A specific form of vitamin E improved the most severe form of fatty liver disease in some children, according to a study funded by the National Institutes of Health. Results appear in the April 27 issue of the Journal of the American Medical Association. A previous study found vitamin E effective in some adults with the disease.

Nonalcoholic fatty liver disease (NAFLD) is the most common chronic liver disease among U.S. children. NAFLD ranges in severity from steatosis (fat in the liver without injury) to nonalcoholic steatohepatitis or NASH (fat, inflammation, and liver damage). Fatty liver increases a child's risk of developing heart disease and liver cirrhosis. The only way to distinguish NASH from other forms of fatty liver disease is with a liver biopsy. Weight loss may reverse the disease in some children, but other than dietary advice, there are no specific treatments. Excess fat in the liver is believed to cause injury by increasing levels of oxidants, compounds that damage cells.

Most children with fatty liver disease are overweight and resistant to insulin, a critical hormone that regulates energy. Boys are more likely affected than girls, as are Hispanic children compared to African-Americans and whites.

Using liver biopsies, researchers found that after 96 weeks of treatment, 58 percent of the children on vitamin E no longer had NASH, compared to 41 percent of the children on metformin (a diabetes drug), and 28 percent on placebo. Vitamin E was better than placebo because it significantly reduced enlargement and death of liver cells.

"These results suggest that vitamin E improves or resolves NASH in at least half of children, which we previously showed to be true in adults," said Stephen P. James, M.D., director of the digestive diseases and nutrition division at NIH's National Institute of Diabetes and Digestive and Kidney Diseases (NIDDK), which funded the study. While the results are encouraging, patients using vitamin E for NASH should be under a doctor's care. "We hope to build on these results by looking for other therapies and reliable, non-invasive ways to monitor the disease and response to therapy."

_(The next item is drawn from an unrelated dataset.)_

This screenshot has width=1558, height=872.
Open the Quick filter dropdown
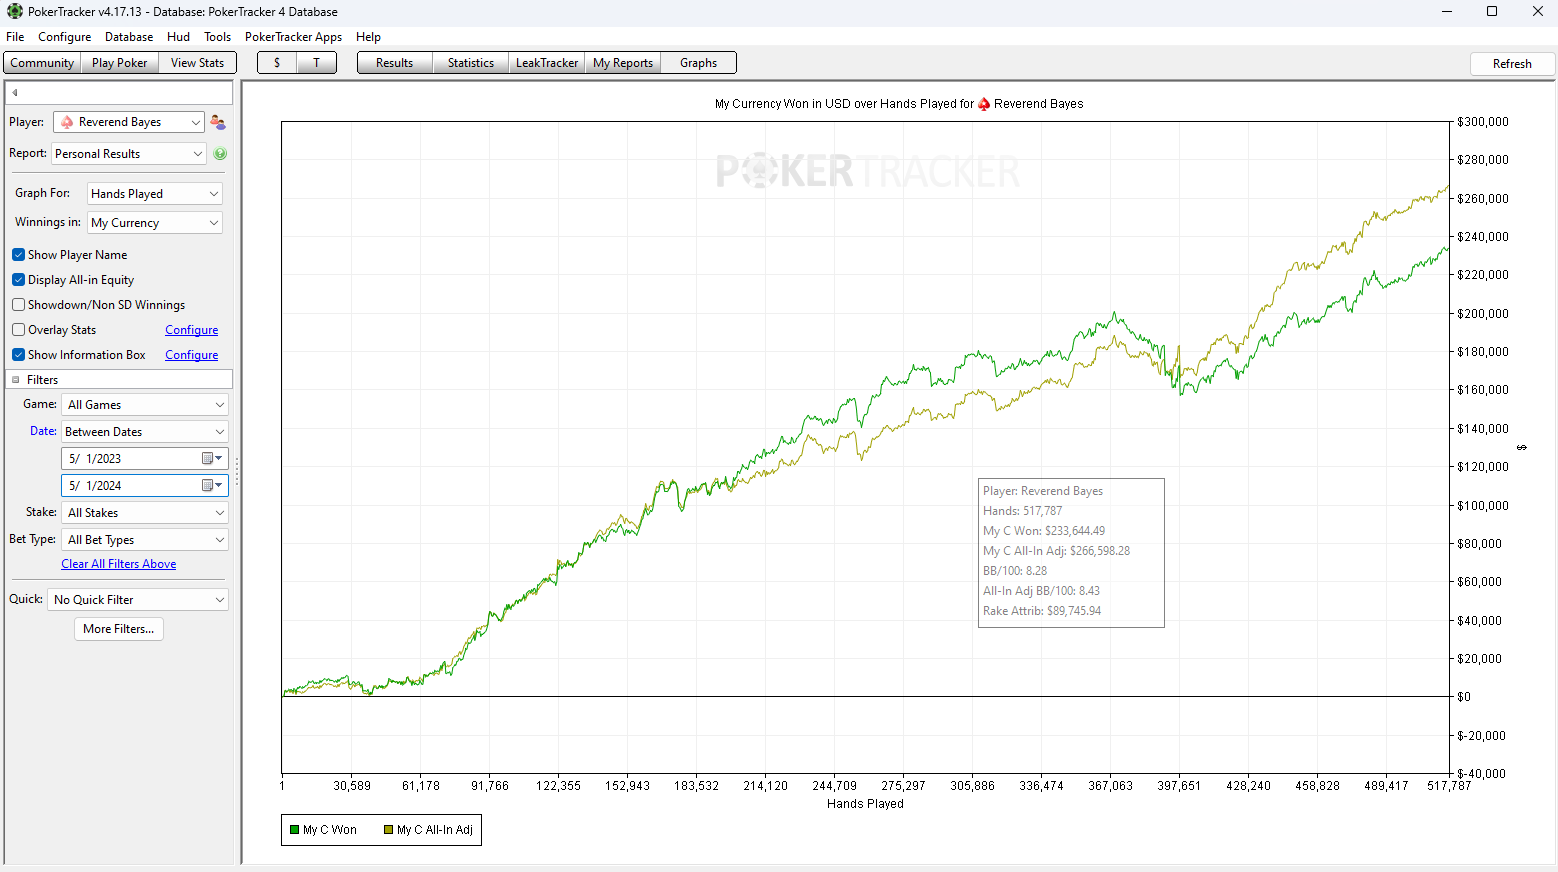click(x=138, y=600)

The Treatment of Nonalcoholic Fatty Liver Disease in Children (TONIC) trial studied whether vitamin E (an antioxidant) or metformin could improve fatty liver disease. The endpoint to measure success was either a sustained reduction in the liver enzyme alanine aminotransferase (ALT) or improvements in the liver as shown by biopsies. A total of 173 children, mostly whites and Hispanics ages 8 to 17, were recruited into three treatment groups. The children received either 500 milligrams of metformin or 400 international units of a natural form of vitamin E or placebo twice a day for two years.

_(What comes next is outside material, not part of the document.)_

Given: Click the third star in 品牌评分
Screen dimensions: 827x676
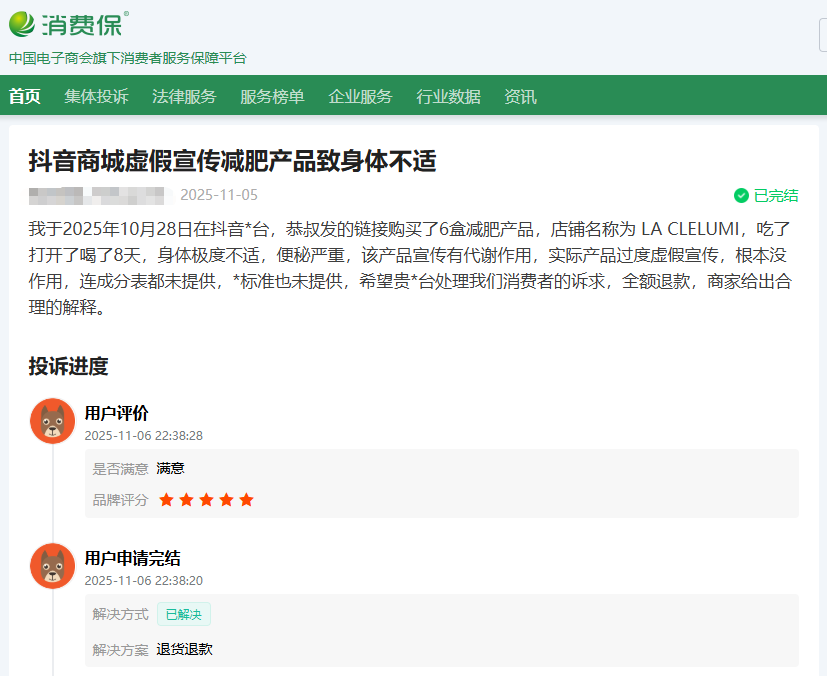Looking at the screenshot, I should point(206,500).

Neither vitamin E nor metformin were significantly better than placebo in reducing ALT levels. Twenty-six percent of patients on vitamin E, 16 percent on metformin, and 17 percent of those on placebo had reduced liver enzyme levels. Interestingly, ALT levels improved more rapidly among patients on vitamin E (within six months) compared to those on placebo. The ALT levels among the children on placebo improved over the two years.

"We believe all children in the trial benefited from the frequent diet and exercise advice provided throughout the study," said Joel E. Lavine, M.D., Ph.D., a TONIC principal investigator and professor of pediatrics at Columbia University, New York. "Now we have information on the natural history of a placebo group over time, which will help us design future trials."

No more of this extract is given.